Although a wooden structure was proposed and some argued for a reduced price tag to keep down local taxes, in the end, the majority voted to construct a brick building. The townsfolk also authorized what the Cabinet would call “very liberal appropriations.” The project was approved for $30,000, no small sum for a village at the turn of the century.
By the summer of 1894, the new schoolhouse could be seen rising along Elm Street. Contracted head carpenter Jerry Driscoll had his men working at a steady pace, the design of Blakie Bros. of Boston had been approved, and the school’s foundation — Milford granite, of course — was in place. Construction continued into the spring of 1895 as builders grappled with the usual obstacles found in any large project.
The biggest concern was the massive 14,000-pound boiler — so large that the team was forced to knock down a portion of the recently erected basement brick wall. The furnace was indeed a marvel for its time. Produced by E. Hodges & Co. of East Boston, it included some 80 tubes and a fusible safety plug that would melt if hot water dipped too low. And teachers must have been pleased to learn they could control the temperature in each classroom. Other construction challenges were easily solved, such as moving the rather messy flock of hens that regularly occupied what would become the schoolyard. The Cabinet applauded that move: “The condition of sidewalks in that vicinity are not improved by so much poultry. It wouldn’t be a matter of very serious regret if two or three spears of grass were allowed to flourish in that notable locality.”
Meanwhile progress included important additions such as copper work, slating, and so-called “sanitary arrangements.” Additionally, the school was fitted with a network of call bells, annunciators, electric lights, and speaking tubes to allow the principal to summon the janitor, teachers, or — one imagines — any student who had gotten into a little hot water of their own. A massive archway of granite ornamented by pillars of Italian marble rose above the front steps. As the town celebrated its centennial, “Milford High School 1894” was etched upon the archway with more than a little pride.

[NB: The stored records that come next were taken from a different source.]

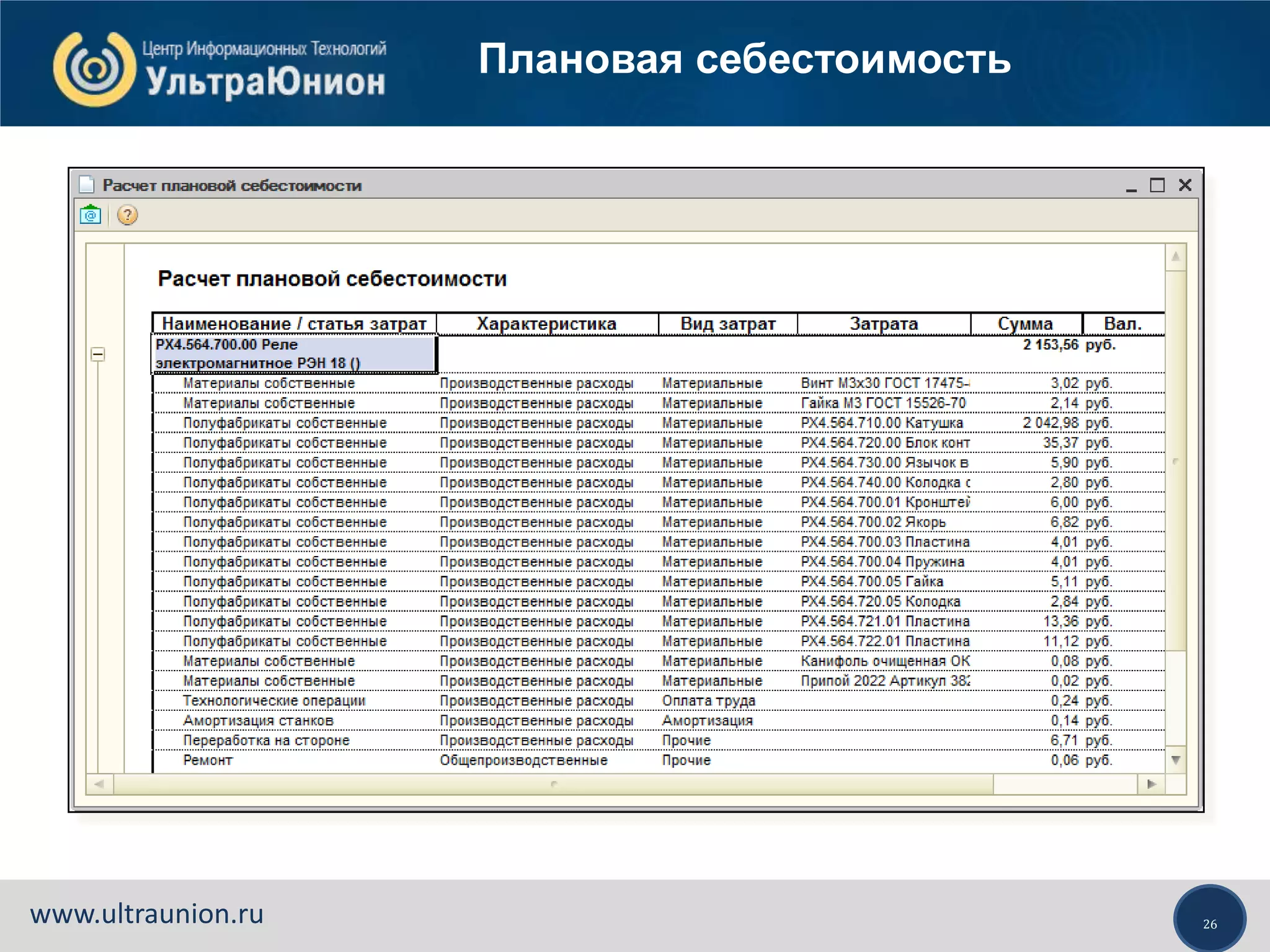Screen dimensions: 1270x952
Task: Maximize the cost calculation window
Action: 1157,185
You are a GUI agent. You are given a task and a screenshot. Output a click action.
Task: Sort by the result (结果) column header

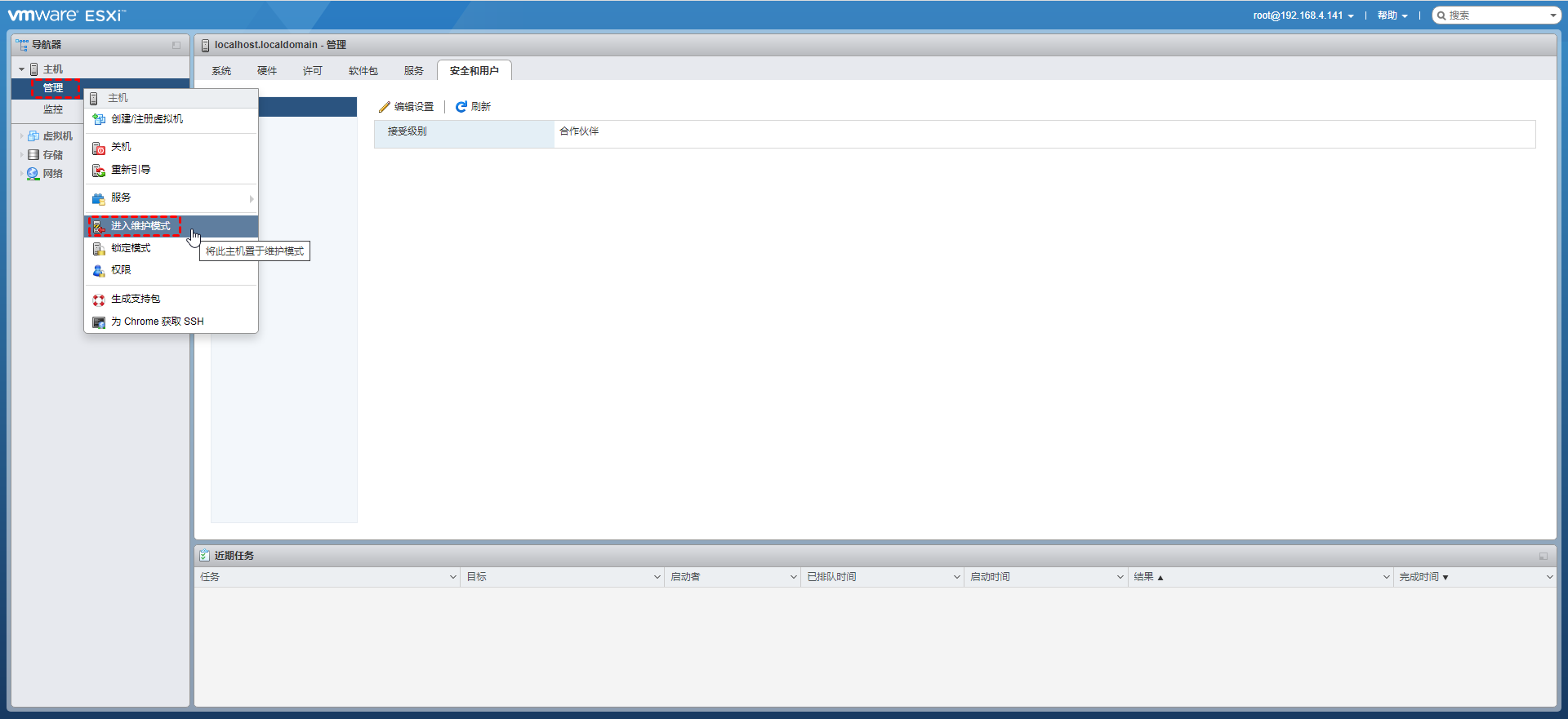1143,577
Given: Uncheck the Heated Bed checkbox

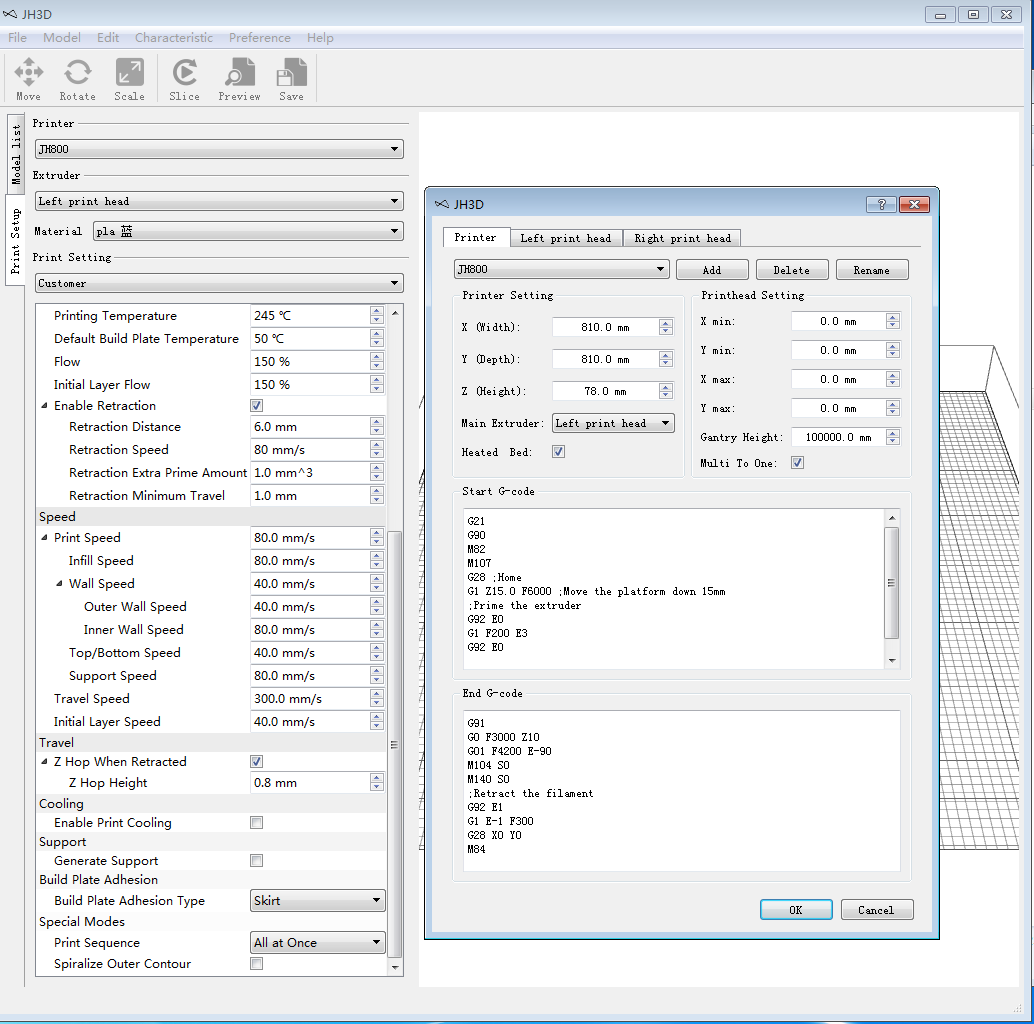Looking at the screenshot, I should [559, 452].
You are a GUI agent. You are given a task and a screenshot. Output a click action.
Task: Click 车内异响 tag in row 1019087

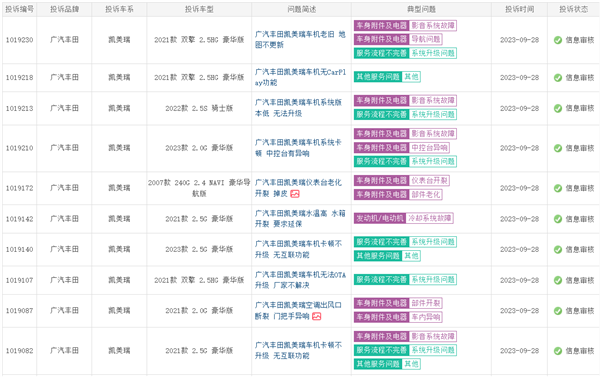click(x=426, y=317)
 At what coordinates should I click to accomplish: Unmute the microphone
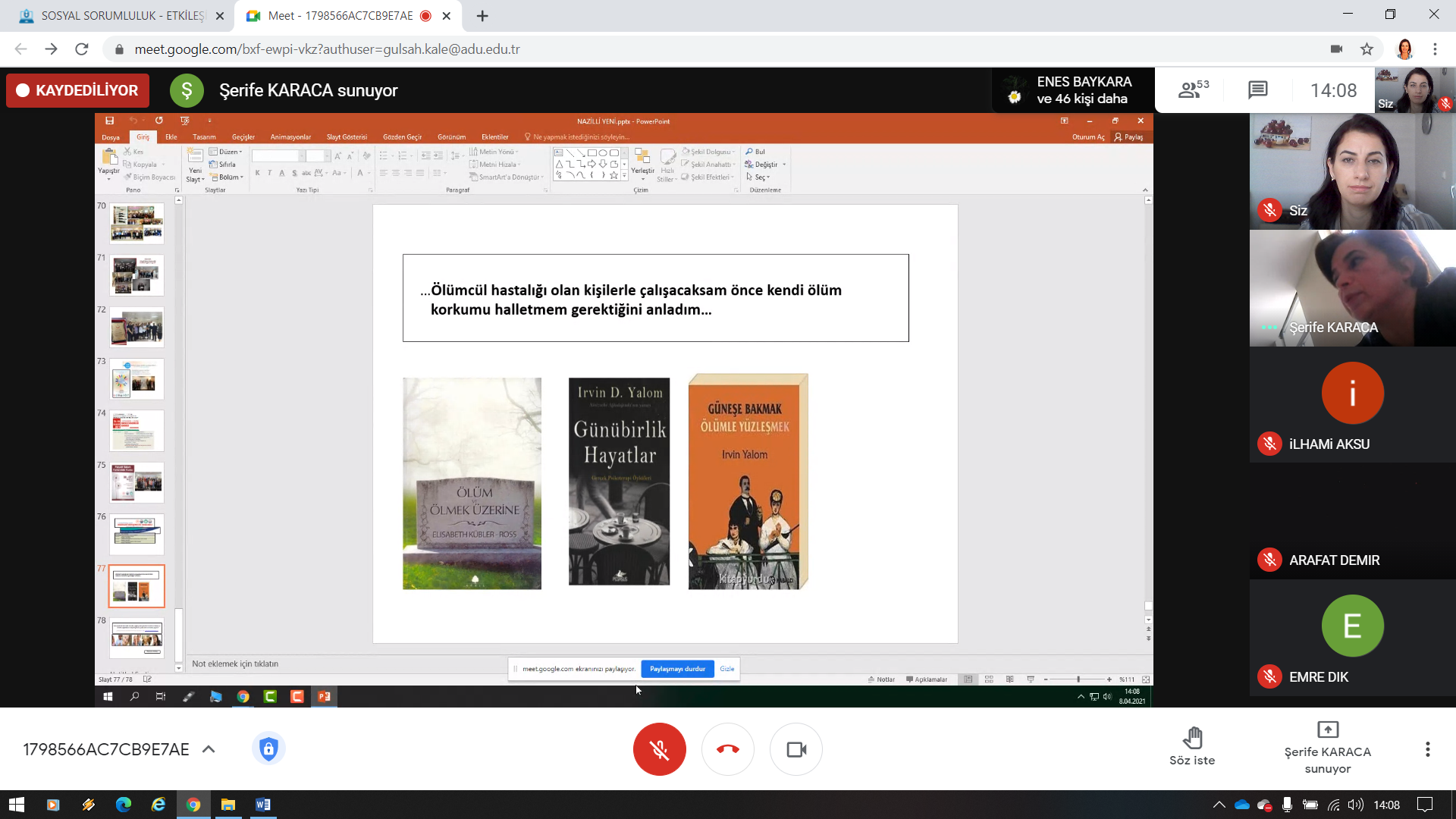pos(659,749)

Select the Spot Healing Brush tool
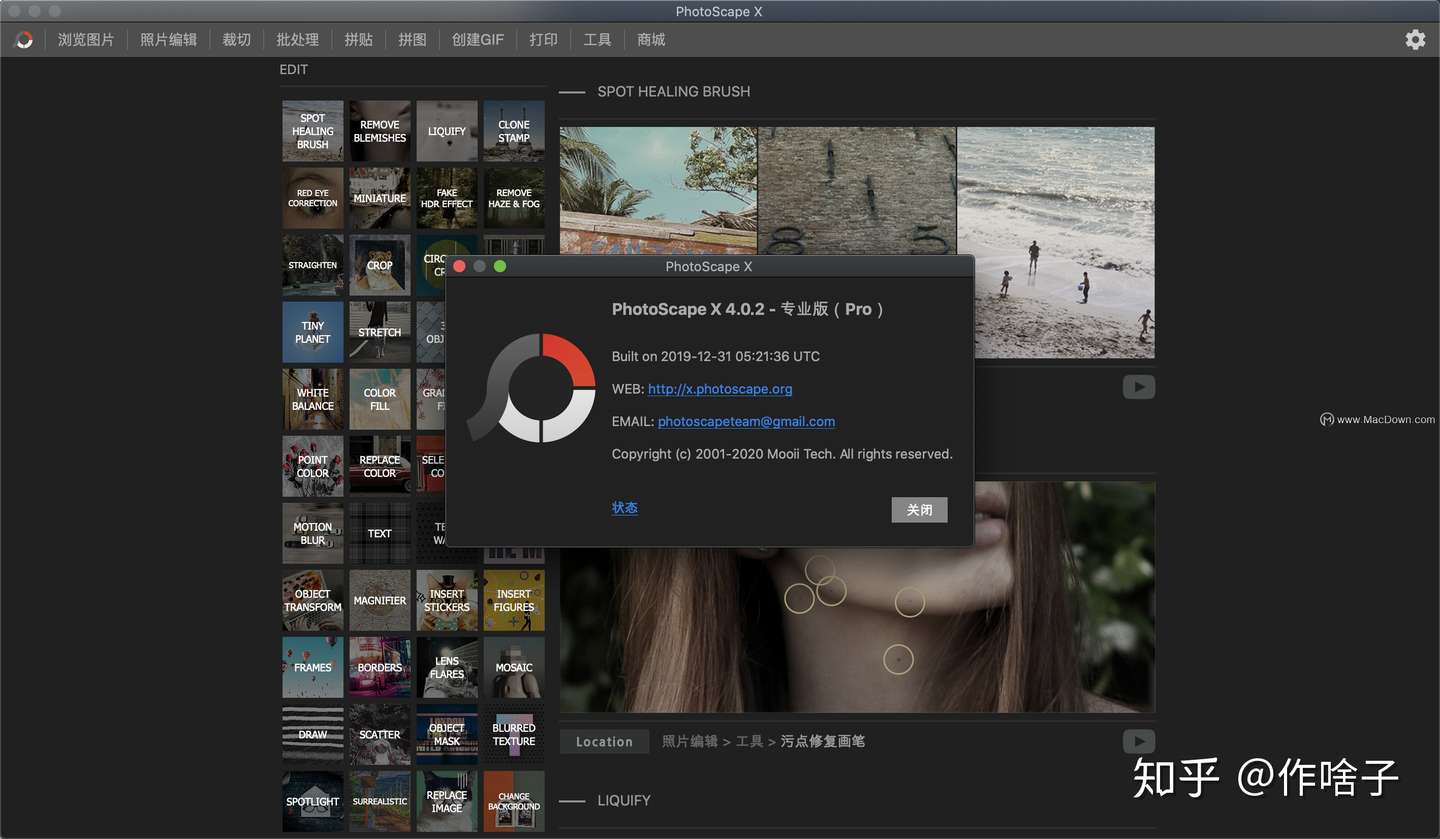pyautogui.click(x=312, y=130)
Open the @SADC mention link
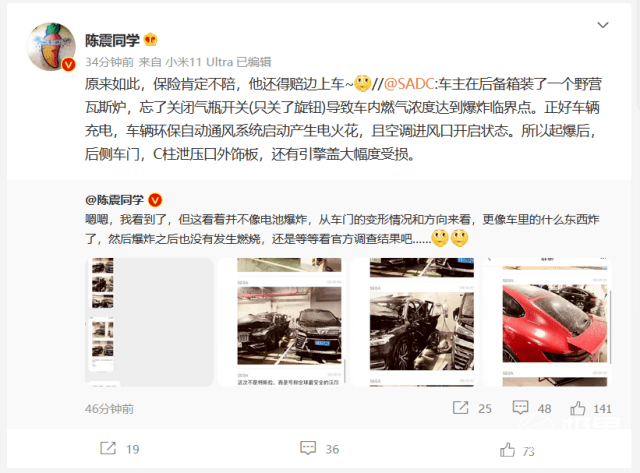Viewport: 640px width, 473px height. pos(409,84)
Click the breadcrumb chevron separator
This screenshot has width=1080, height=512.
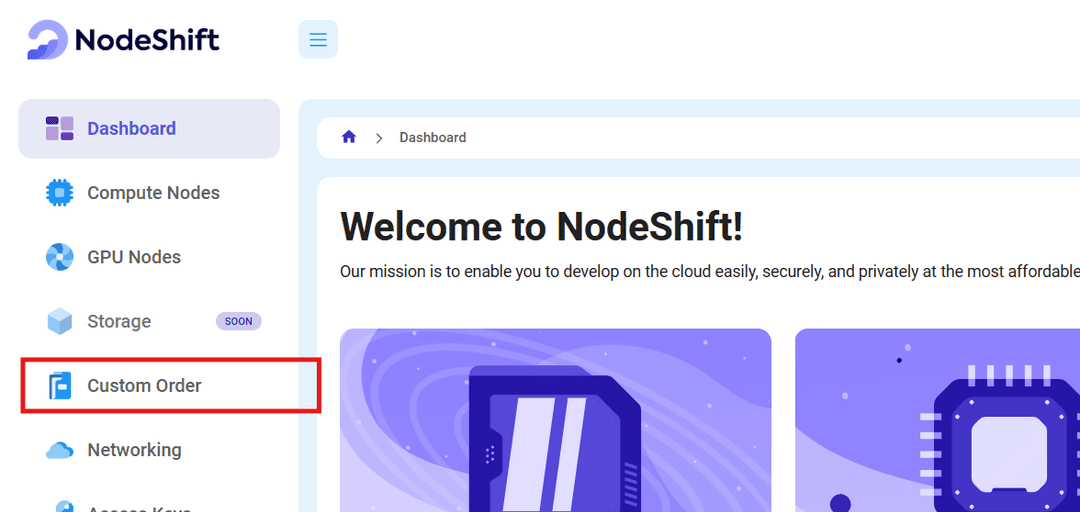(x=379, y=138)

By August of 1895, the new “Centennial High School” was ready for action. The upper school occupied the building’s second floor and included the principal’s office, two recitation rooms, and a “commodious” study room while the four grammar school classrooms were located on the first floor. On August 29, 1895, nearly the entire front page of the Cabinet was devoted to descriptions of virtually every aspect of the building, while the following June, the eleven seniors of the Class of 1896 were the first to graduate from the new school. Today, more than 125 years later, the old building stands a little worse for wear, but ready for the voters to grant it a second life.